The global financial body observed
that the nation’s economy was still facing challenges that required concerted
efforts by the federal government to return the economy to the path of growth.
It said “The economic backdrop remains challenging, despite some signs of
relief in the first half of 2017. Economic activity contracted in the first
quarter of the year by 0.6 percent, mainly as maintenance stoppages reduced oil
production. “However, following four quarters of negative growth, the non-oil
economy grew by 0.6 percent (year-on-year), on the back of a rebound in
manufacturing and continued strong performance in agriculture. Various indicators
suggest an uptick in activity in the second quarter of the year.” Helped by
favorable base effects, headline inflation decreased to 16.1 percent in June
2017, but remains high despite tight liquidity conditions. “Preliminary data
for the first half of the year indicate significant revenue shortfalls, with
the interest-payments to revenue ratio remaining high (40 percent at end-June)

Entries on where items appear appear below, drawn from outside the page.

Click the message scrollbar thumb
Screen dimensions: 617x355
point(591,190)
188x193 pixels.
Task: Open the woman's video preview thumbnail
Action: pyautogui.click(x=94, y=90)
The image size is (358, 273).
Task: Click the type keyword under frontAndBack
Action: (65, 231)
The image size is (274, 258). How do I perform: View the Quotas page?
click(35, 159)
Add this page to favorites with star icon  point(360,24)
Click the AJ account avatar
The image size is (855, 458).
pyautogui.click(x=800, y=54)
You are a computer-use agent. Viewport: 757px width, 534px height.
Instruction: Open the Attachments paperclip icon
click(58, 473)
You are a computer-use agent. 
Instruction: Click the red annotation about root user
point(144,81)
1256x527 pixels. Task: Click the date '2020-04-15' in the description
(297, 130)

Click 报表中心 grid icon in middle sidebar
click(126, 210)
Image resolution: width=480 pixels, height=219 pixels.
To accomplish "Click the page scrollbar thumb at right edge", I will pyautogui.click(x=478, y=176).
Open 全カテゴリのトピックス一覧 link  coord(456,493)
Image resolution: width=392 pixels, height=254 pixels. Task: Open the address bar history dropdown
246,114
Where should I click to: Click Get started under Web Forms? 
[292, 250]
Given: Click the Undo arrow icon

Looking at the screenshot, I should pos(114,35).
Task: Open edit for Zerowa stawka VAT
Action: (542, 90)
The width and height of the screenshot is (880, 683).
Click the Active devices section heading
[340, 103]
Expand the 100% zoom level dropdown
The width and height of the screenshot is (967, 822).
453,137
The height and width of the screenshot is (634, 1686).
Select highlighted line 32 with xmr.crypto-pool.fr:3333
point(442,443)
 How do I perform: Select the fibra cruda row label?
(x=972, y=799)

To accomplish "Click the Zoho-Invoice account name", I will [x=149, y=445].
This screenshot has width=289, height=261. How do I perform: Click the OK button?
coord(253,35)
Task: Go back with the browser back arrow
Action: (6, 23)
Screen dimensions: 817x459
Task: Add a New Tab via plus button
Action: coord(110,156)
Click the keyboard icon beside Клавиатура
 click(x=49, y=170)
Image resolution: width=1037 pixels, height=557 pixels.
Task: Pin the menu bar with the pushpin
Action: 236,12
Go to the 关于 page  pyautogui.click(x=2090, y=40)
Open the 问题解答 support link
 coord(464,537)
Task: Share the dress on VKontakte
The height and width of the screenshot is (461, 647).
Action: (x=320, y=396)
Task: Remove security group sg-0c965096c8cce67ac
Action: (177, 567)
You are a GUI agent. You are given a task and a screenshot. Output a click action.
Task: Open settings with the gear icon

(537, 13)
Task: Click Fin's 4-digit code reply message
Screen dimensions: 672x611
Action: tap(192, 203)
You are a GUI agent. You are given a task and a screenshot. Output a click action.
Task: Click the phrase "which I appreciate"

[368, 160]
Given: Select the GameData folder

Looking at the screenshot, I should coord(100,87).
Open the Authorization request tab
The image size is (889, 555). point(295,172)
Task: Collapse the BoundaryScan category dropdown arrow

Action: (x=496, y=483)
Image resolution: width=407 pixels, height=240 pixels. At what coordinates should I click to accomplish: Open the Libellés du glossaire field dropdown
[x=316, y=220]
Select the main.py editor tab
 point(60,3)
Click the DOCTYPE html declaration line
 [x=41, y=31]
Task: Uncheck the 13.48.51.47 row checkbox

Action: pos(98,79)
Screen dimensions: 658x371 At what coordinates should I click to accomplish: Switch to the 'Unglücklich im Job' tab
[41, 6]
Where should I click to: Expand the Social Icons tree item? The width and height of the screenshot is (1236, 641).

and projected to increase further under current policies. “High domestic bond
yields and tight liquidity continue to crowd out private sector credit. Given
Nigeria’s low growth environment and the banking system’s exposure to the oil
and gas sector, non-performing loans increased from 6 percent in 2015 to 15
percent in March 2017 (8 percent after excluding the four undercapitalized
banks).
“Faced with these challenges, the government has started implementing a
number of important measures. The Economic Recovery and Growth Plan (ERGP) is
driving the diversification strategy, and security in the Niger Delta improved
through strengthened engagement. The new Investor and Exporter FX window has
provided impetus to portfolio inflows, helped increase reserves above $30
billion, and contributed to reducing the parallel market premium.
“Important
steps have also been taken in implementing the power sector recovery plan,
introducing a voluntary income and asset declaration program and moving forward
the 60-day national action plan to improve the business environment. Progress
is also ongoing within the oil and energy sector through implementation of a
new funding mechanism for cash calls.
“However, near-term vulnerabilities and
risks to economic recovery and macroeconomic and financial stability remain
elevated. At 0.8 percent, growth in 2017 will not be sufficient to make a dent
in reducing unemployment and poverty. “Concerns about delays in policy
implementation, a reversal of favorable external market conditions, possible
shortfalls in agricultural and oil production, additional fiscal pressures,
continued market segmentation in a foreign exchange market that remains
dependent on central bank interventions, and banking system fragilities
represent the main risks to the outlook.”